Est-ce que cette annonce est une bonne nouvelle ?
Nullement.
Est-ce que le secteur s’est rendu compte que sa croissance n’est pas possible si elle souhaite être durable ?
Toujours pas. Malheureusement la part du réchauffement climatique dû au trafic aérien a encore de beaux jours devant elle.

En effet, le doublement annoncé du trafic aérien et de la construction d’avions fait frissonner ceux qui savent que l’aviation commerciale participe à hauteur de 5 à 6 % au réchauffement climatique récent (en tenant compte de tous les effets réchauffant). 

L’abandon de ce projet d’avion à hydrogène est un aveu qui en appellera d’autres 

Qui peut croire aux prévisions de carburants bas carbone ? A l’échelle mondiale, ils n’ont pas encore atteint 1% du total de kérosène brûlé en 2024. Sommes nous prêts à abandonner des productions vivrières comme le font les Etats-Unis pour en augmenter la production ? Sommes nous prêts à supprimer toutes les normes environnementales et à suivre Trump et son “vent d’optimisme” vanté par Bernard Arnaud après son investiture ? Quel est le plus “essentiel”: faire voler toujours plus d’avions ou se nourrir mieux ? L’évidence de la réponse n’est pas garantie aujourd’hui. Les ressources terrestres n’étant pas extensibles, il y a bel et bien une opposition de modèle.

Peu importe les faits, peu importe la contribution du secteur au réchauffement climatique, les publicités pour les voyages lointains pullulent, les avions se remplissent et les carnets de commandes sont remplis. Toute critique est présentée comme une menace pour l’économie et les emplois. 

L’économie est donc prioritaire, mais jusqu’à quand cette économie sera une réalité ? De plus en plus de territoires français ne sont plus assurables face aux répétitions des catastrophes amplifiées par le réchauffement global. Si nous gagnons des milliards en vendant des avions, combien en perdons-nous en épongeant les inondations et en réparant nos maisons ? Combien en perdons-nous en nous soignant des conséquences des pollutions sonores et atmosphériques ? 

Nous ne pouvons laisser l’avenir de notre territoire entre les mains de décideurs, appartenant à une techno-structure économique et politique, qui continuent de regarder ailleurs. 

Nos emplois sont directement menacés par le réchauffement climatique et par le dépassement des limites planétaires. “Pas d’emplois sur une planète morte” crient les jeunes de Fridays for Future. La communauté scientifique leur donne raison et nombre de collectifs ont depuis plusieurs années tiré la sonnette d’alarme sur le danger que représente pour nos territoires et ses habitants cette dépendance à une industrie dont les perspectives sont pour le moins incertaines. 

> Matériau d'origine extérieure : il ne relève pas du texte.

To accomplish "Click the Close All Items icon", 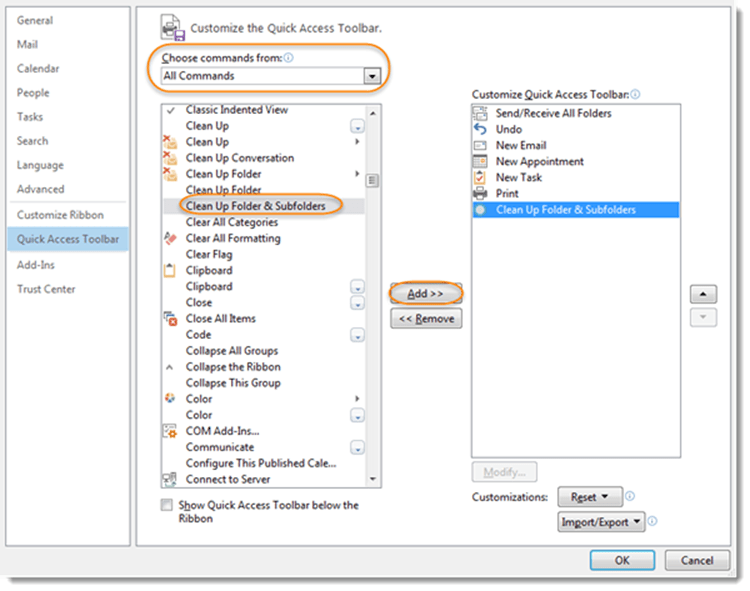I will [170, 319].
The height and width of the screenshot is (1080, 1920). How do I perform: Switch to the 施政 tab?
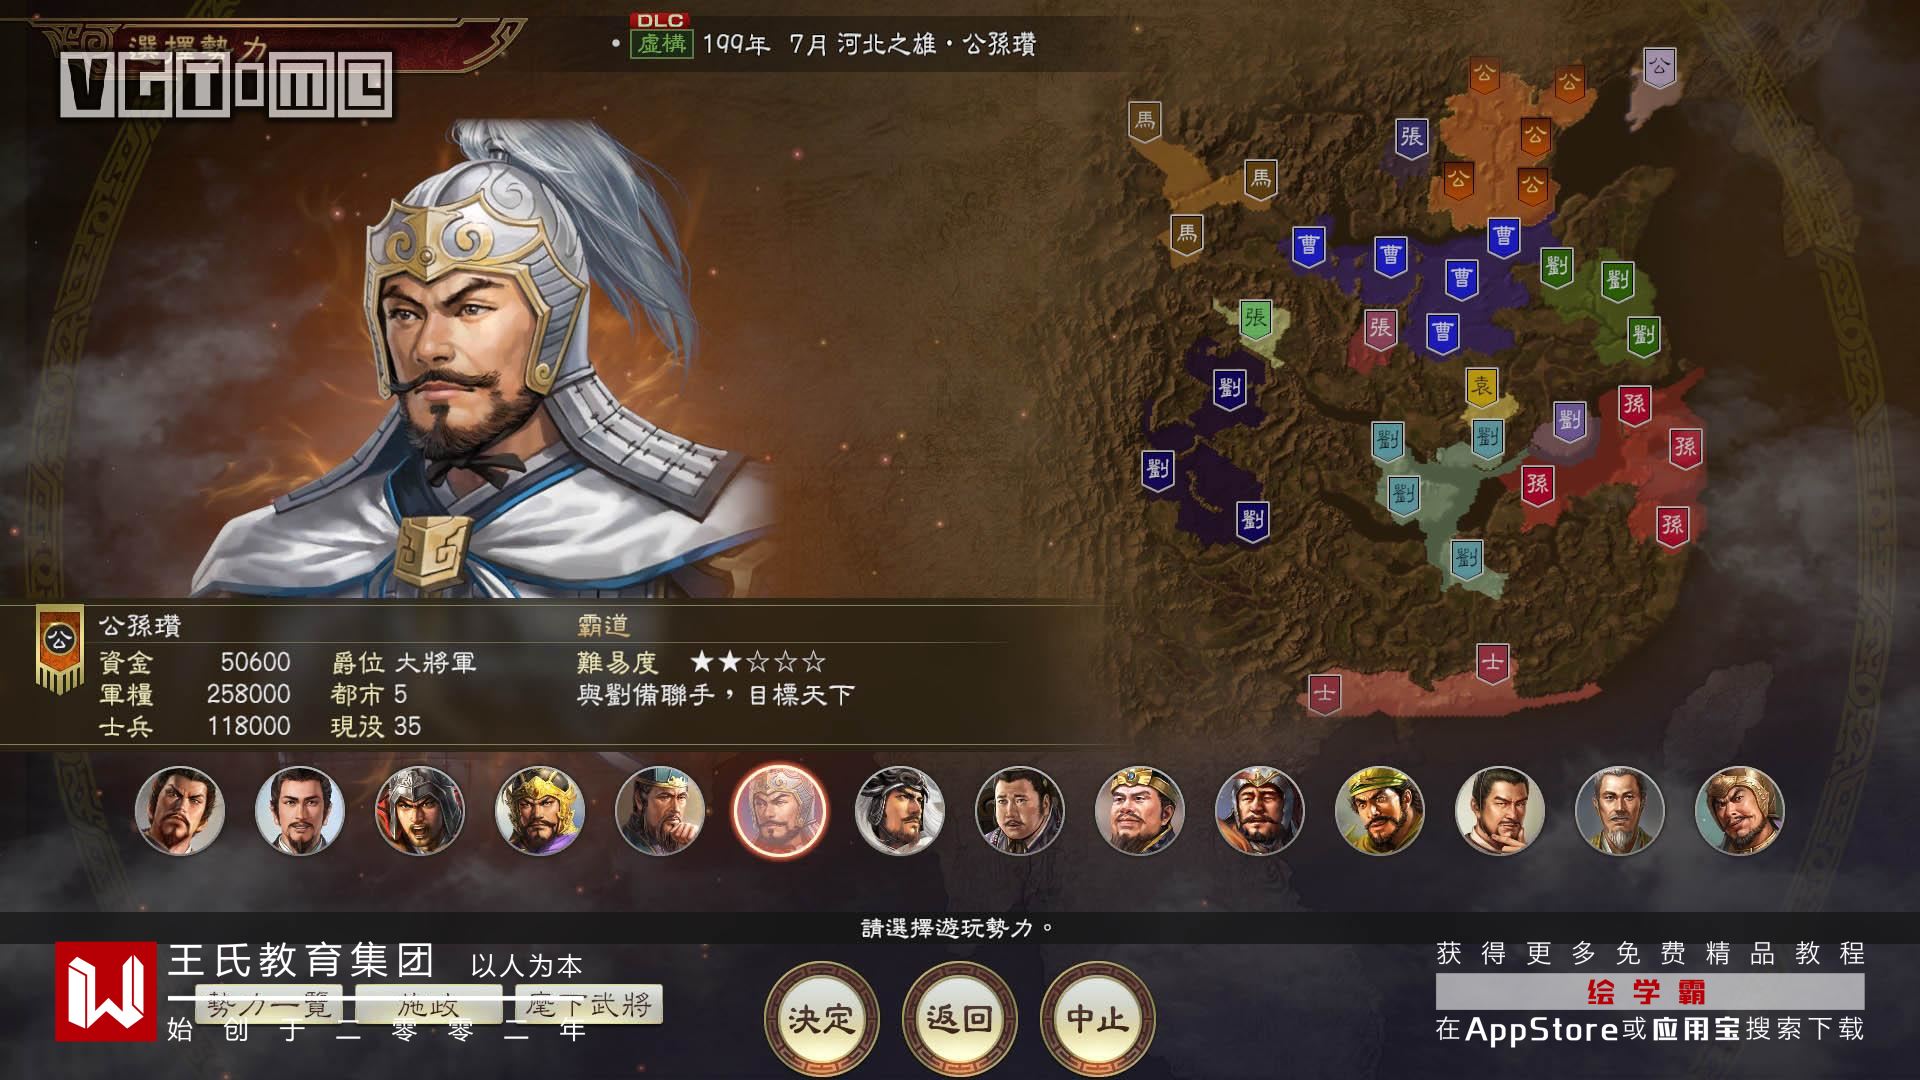click(428, 1005)
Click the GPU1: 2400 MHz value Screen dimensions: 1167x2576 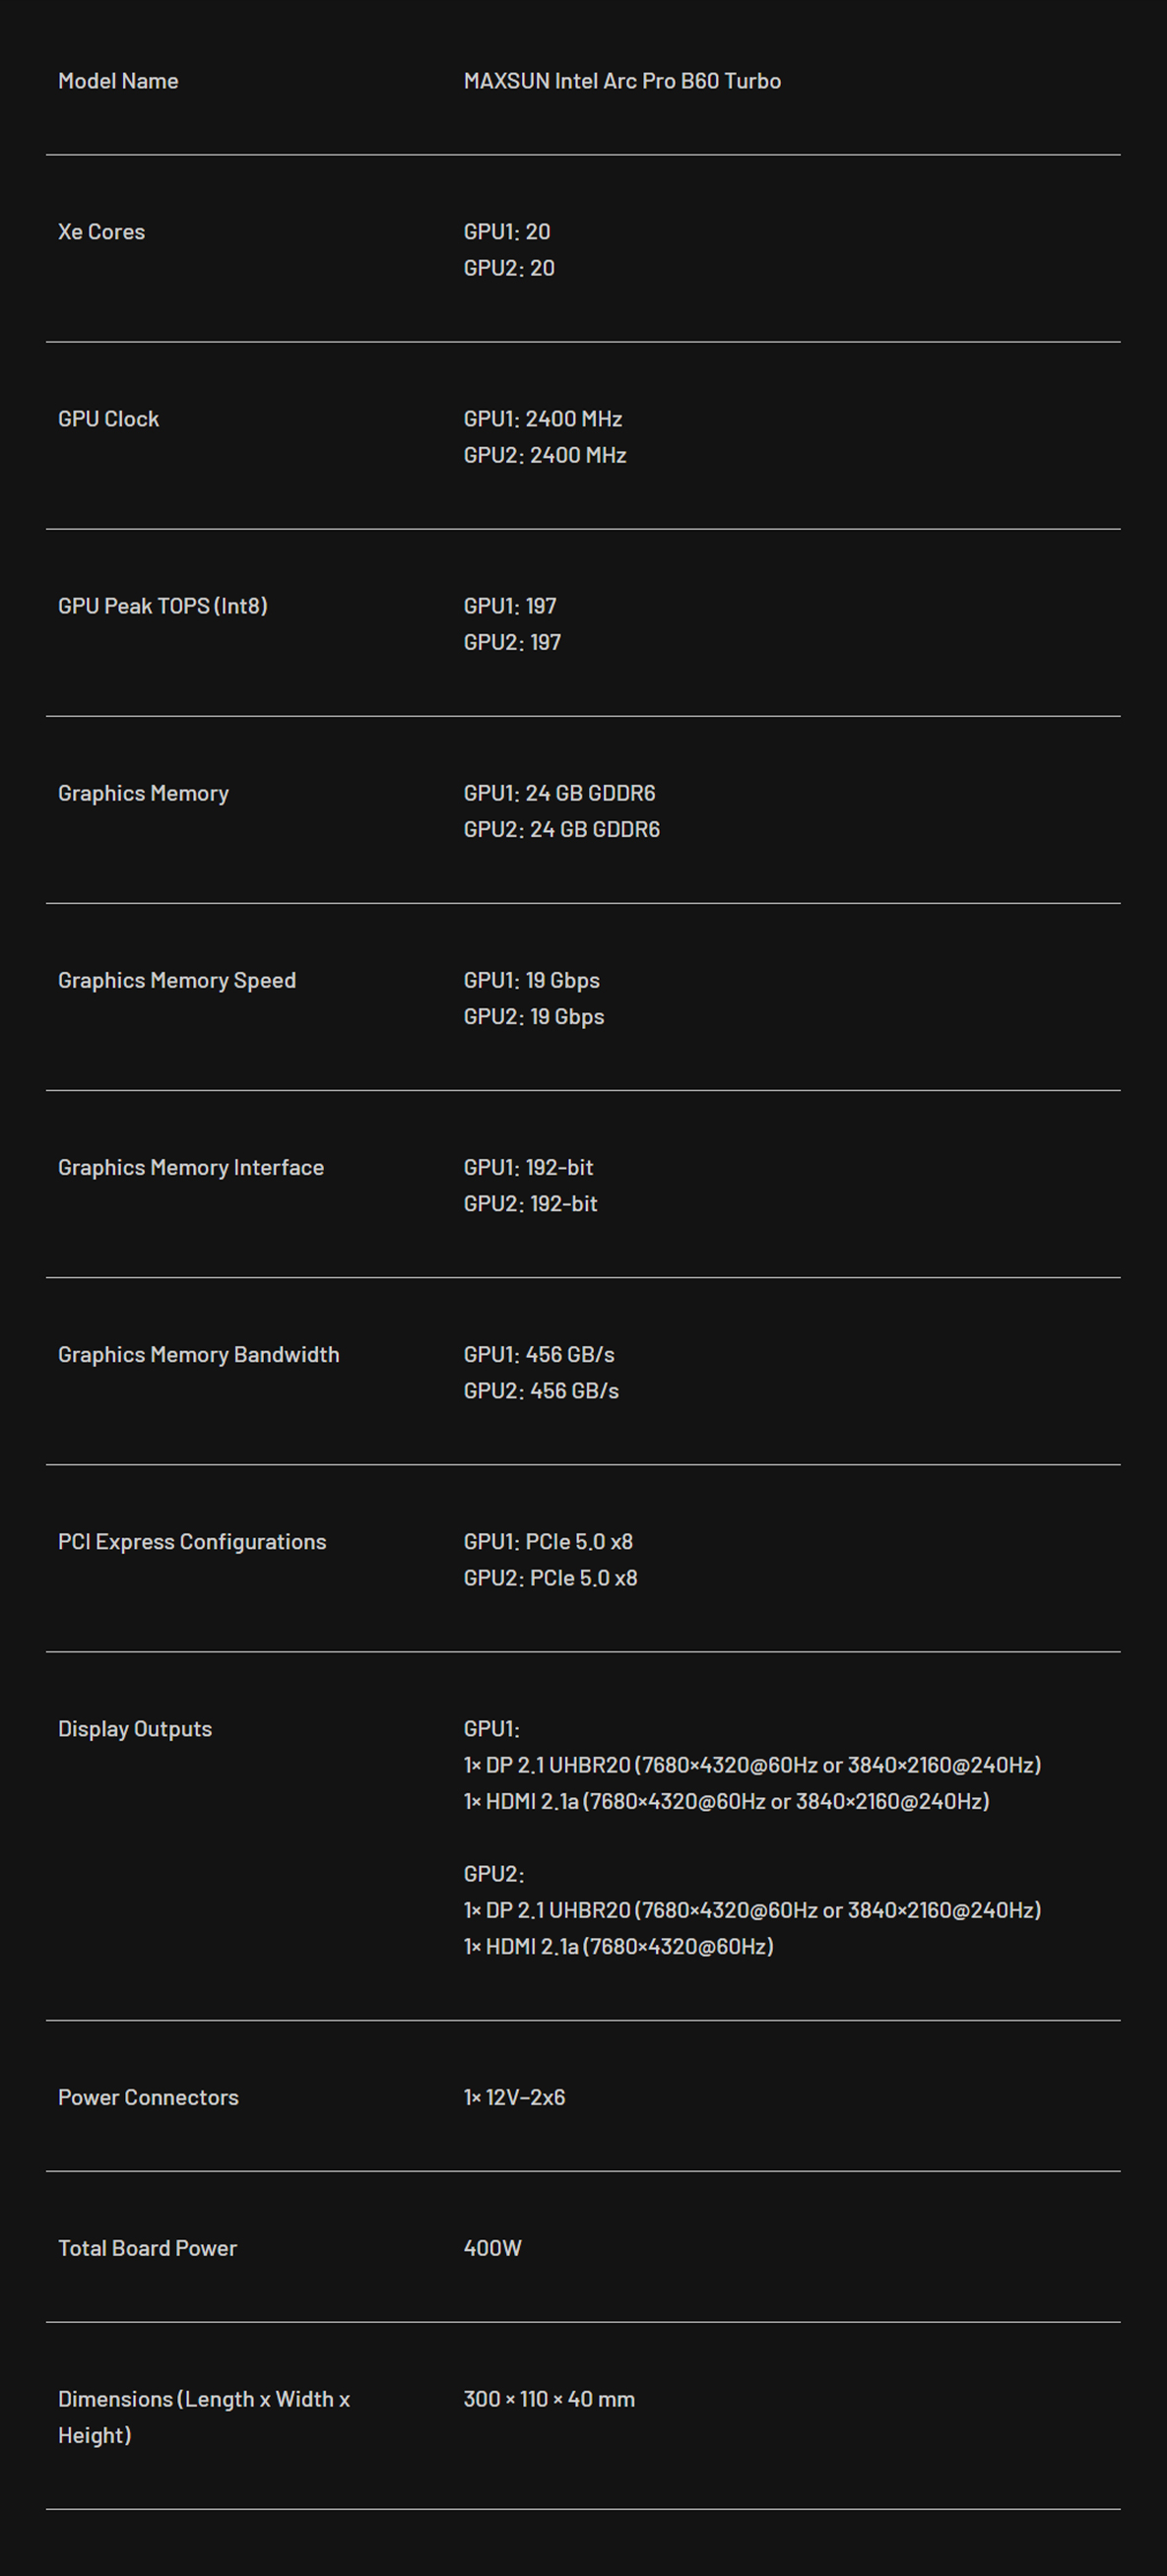point(543,419)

Le problème de la pollution de l’atmosphère par l’aviation, et, de façon plus générale, les questions de changement climatique, n’ont pas de solutions tout-technologiques. En effet, ces questions ne sont pas simplement techniques, elles concernent la place de l’humain dans la nature et nous obligent à adapter notre mode de vie aux lois naturelles. 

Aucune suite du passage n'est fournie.